Supreme Court of India

Khilan & Anr vs State Of M.P on 9 March, 2010

Supreme Court of India
Khilan & Anr vs State Of M.P on 9 March, 2010
Author: S S Nijjar
Bench: V.S. Sirpurkar, Surinder Singh Nijjar
                                                              REPORTABLE

             IN THE SUPREME COURT OF INDIA
            CRIMINAL APPELLATE JURISDICTION

            CRIMINAL APPEAL NOS. 1348 OF 2007



KHILAN & ANR.                                  .......APPELLANT

                            VERSUS


STATE OF MADHYA PRADESH                         ...RESPONDENT




                        JUDGMENT

SURINDER SINGH NIJJAR, J.

1. On 16.2.2010 this Court had passed the following order:

“Mr.
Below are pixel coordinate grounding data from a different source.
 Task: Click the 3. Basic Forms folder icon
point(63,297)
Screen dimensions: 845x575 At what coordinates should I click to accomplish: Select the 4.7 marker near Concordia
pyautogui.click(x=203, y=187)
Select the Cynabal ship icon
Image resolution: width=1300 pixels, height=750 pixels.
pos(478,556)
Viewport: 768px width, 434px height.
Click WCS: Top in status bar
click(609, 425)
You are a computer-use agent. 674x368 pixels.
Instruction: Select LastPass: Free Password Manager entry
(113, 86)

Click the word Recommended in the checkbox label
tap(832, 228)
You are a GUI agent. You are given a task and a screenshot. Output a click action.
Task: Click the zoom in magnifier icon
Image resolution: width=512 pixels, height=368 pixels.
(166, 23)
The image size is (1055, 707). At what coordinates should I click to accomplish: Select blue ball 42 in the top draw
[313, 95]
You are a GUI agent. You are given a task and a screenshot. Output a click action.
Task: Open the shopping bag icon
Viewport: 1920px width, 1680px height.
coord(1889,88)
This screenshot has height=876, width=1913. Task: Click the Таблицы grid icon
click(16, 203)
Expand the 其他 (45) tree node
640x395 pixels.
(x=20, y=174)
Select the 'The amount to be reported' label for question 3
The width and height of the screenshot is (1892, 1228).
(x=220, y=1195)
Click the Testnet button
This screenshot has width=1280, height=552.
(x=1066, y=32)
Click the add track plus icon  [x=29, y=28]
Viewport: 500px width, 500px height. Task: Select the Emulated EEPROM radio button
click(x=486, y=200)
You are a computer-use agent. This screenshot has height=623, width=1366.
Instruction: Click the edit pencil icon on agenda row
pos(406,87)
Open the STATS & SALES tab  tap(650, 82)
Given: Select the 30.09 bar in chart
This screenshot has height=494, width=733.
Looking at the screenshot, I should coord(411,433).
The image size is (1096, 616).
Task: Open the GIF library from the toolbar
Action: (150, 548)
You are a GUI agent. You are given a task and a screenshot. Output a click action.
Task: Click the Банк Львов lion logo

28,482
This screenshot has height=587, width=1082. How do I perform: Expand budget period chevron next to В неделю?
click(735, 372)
S.K. Dubey, learned senior counsel
appearing for the respondent submitted that
arising out of the same judgment, the State of
M.P. has also filed another Criminal Appeal
No.1540/2008 against the acquittal of Sangram
Singh and requests that the said appeal may
also be heard along with the present appeal.

Criminal Appeal No.1540/2008 is taken
on board.

The appeals are dismissed in terms of the
signed order. The reasoned order will follow.”

2. We now proceed to give the reasons.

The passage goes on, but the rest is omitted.